Ini Syarat Pembelian Kapal Pesiar Bisa Bebas Pajak Barang Mewah

Ditjen Pajak menegaskan kapal pesiar dan yacht untuk kepentingan negara dan angkutan umum tidak dikenakan pajak barang mewah.

oleh Fiki Ariyanti diperbarui 08 Mar 2017, 09:45 WIB
Diterbitkan 08 Mar 2017, 09:45 WIB
20160107-Kapal-Pesiar-Volendam-Jakarta-FF
Seorang turis mengabadikan gambar seniman bermain alat musik tradisional di Pelabuhan Tanjung Priok, Jakarta, Kamis (7/1/2016). Para turis akan melanjutkan perjalanan menuju Semarang dan pemberhentian terakhir yaitu Bali. (Liputan6.com/Faizal Fanani)

Liputan6.com, Jakarta - Direktorat Jenderal (Ditjen) Pajak menegaskan kapal pesiar dan yacht untuk kepentingan negara dan angkutan umum tidak dikenakan Pajak Penjualan atas Barang Mewah (PPnBM) sebesar 75 persen. Kebijakan ini tertuang dalam Peraturan Menteri Keuangan (PMK) Nomor 35/PMK.010/2017 tentang Jenis Barang Kena Pajak yang Tergolong Mewah selain Kendaraan Bermotor yang dikenai PPnBM.

"Ketentuannya masih sama (dengan sebelumnya). Jika kapal pesiar dan yacht untuk kepentingan negara atau angkutan umum, tidak kena PPnBM," kata Direktur Penyuluhan, Pelayanan, dan Humas Ditjen Pajak, Hestu Yoga Saksama saat dihubungi Liputan6.com, Jakarta, Rabu (8/3/2017).

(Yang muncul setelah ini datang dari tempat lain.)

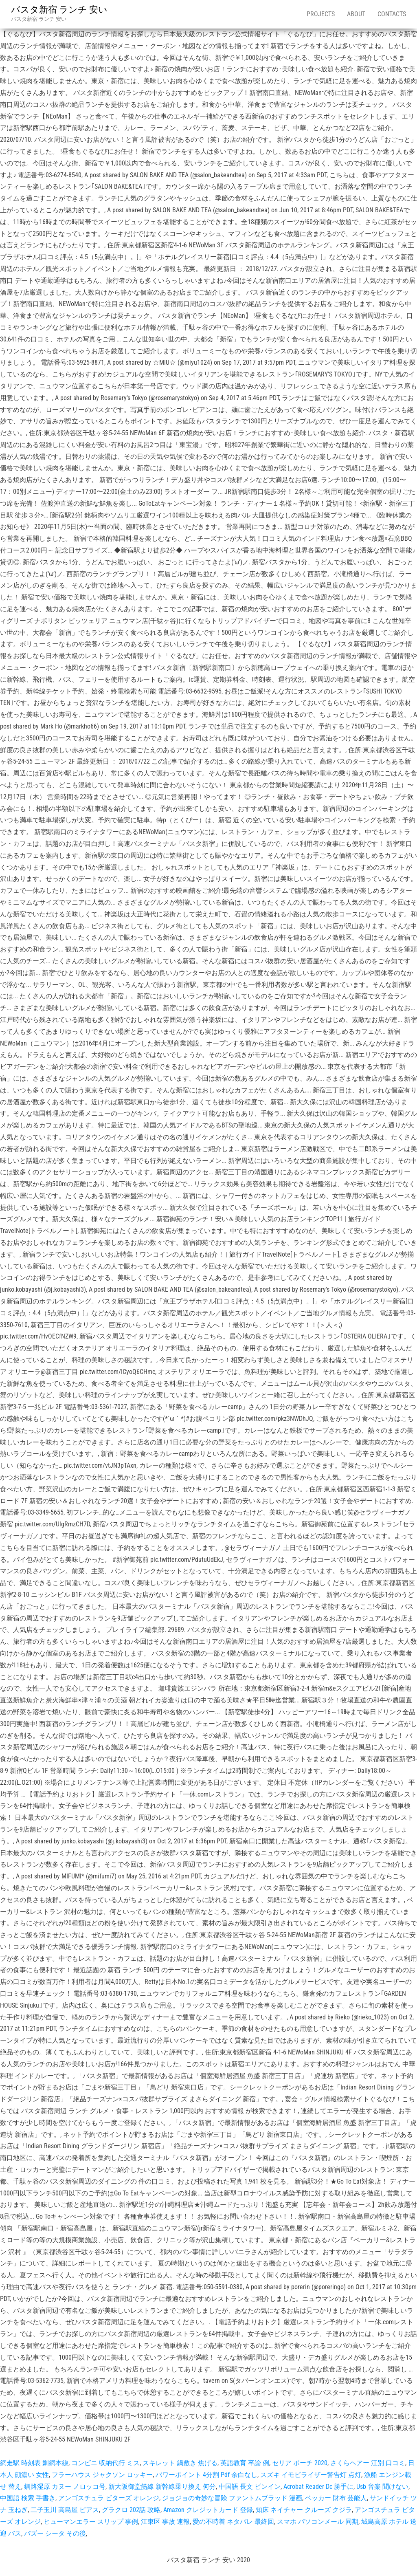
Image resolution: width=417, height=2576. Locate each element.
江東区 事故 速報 (165, 2521)
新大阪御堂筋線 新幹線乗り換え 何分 (162, 2486)
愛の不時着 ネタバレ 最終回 (233, 2521)
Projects (321, 14)
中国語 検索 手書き (27, 2498)
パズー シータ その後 (55, 2533)
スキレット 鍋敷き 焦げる (180, 2463)
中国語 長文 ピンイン (250, 2486)
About (356, 14)
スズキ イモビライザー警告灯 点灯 (310, 2475)
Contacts (391, 14)
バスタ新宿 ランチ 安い (59, 9)
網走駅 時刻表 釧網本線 (34, 2463)
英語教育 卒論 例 (244, 2463)
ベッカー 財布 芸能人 (336, 2498)
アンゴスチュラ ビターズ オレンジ (108, 2498)
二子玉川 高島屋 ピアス (65, 2510)
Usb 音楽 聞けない (382, 2486)
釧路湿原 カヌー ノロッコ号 (64, 2486)
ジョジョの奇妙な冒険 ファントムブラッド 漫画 (232, 2498)
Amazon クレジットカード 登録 (208, 2510)
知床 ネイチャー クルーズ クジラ (304, 2510)
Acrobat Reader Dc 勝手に (318, 2486)
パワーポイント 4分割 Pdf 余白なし (206, 2475)
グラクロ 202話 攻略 (131, 2510)
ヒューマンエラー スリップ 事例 (91, 2521)
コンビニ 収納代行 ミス (105, 2463)
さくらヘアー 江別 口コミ (367, 2463)
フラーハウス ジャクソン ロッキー (102, 2475)
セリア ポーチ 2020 (299, 2463)
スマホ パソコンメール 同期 (317, 2521)
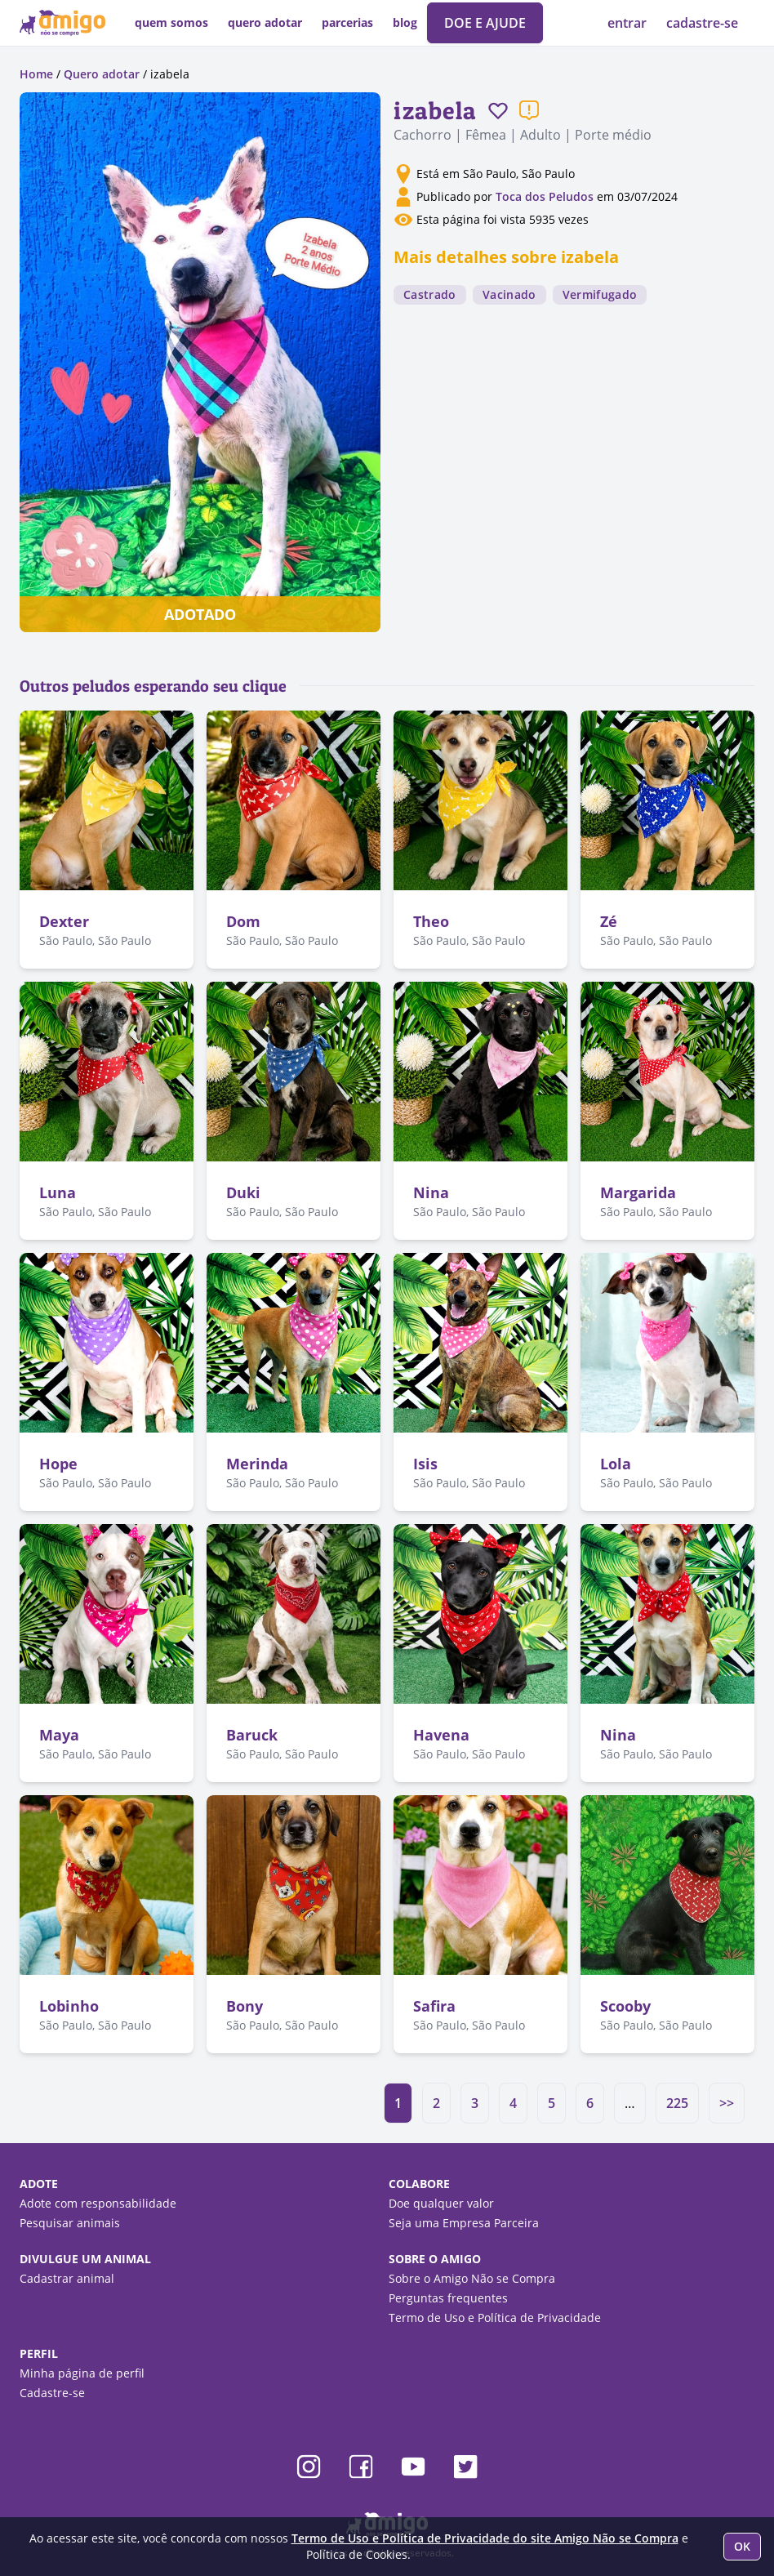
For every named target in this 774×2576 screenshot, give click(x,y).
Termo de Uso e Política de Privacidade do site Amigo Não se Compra (484, 2538)
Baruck (252, 1735)
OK (742, 2546)
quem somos (171, 22)
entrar (628, 23)
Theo (431, 921)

Dalam Pasal 4 PMK 35/2017 menyebut jenis barang kena pajak yang tergolong mewah selain kendaraan bermotor yang dikenai PPnBM dengan tarif sebesar 75 persen adalah barang-barang sebagaimana tercantum dalam Lampiran IV, yakni kelompok kapal pesiar mewah, kecuali untuk keperluan negara atau angkutan umum:

1. Kapal pesiar, kapal ekskursi, dan kendaraan air semacam itu terutama dirancang untuk pengangkutan orang, kapal feri dari semua jenis, kecuali untuk kepentingan negara atau angkutan umum

2. Yacht, kecuali untuk kepentingan negara atau angkutan umum.

PMK tersebut merupakan revisi atas PMK Nomor 206/PMK.010/2015 tentang Perubahan atas PMK Nomor 106/PMK.010/2015 tentang Jenis Barang Kena Pajak yang Tergolong Mewah Selain Kendaraan Bermotor yang Dikenai PPnBM.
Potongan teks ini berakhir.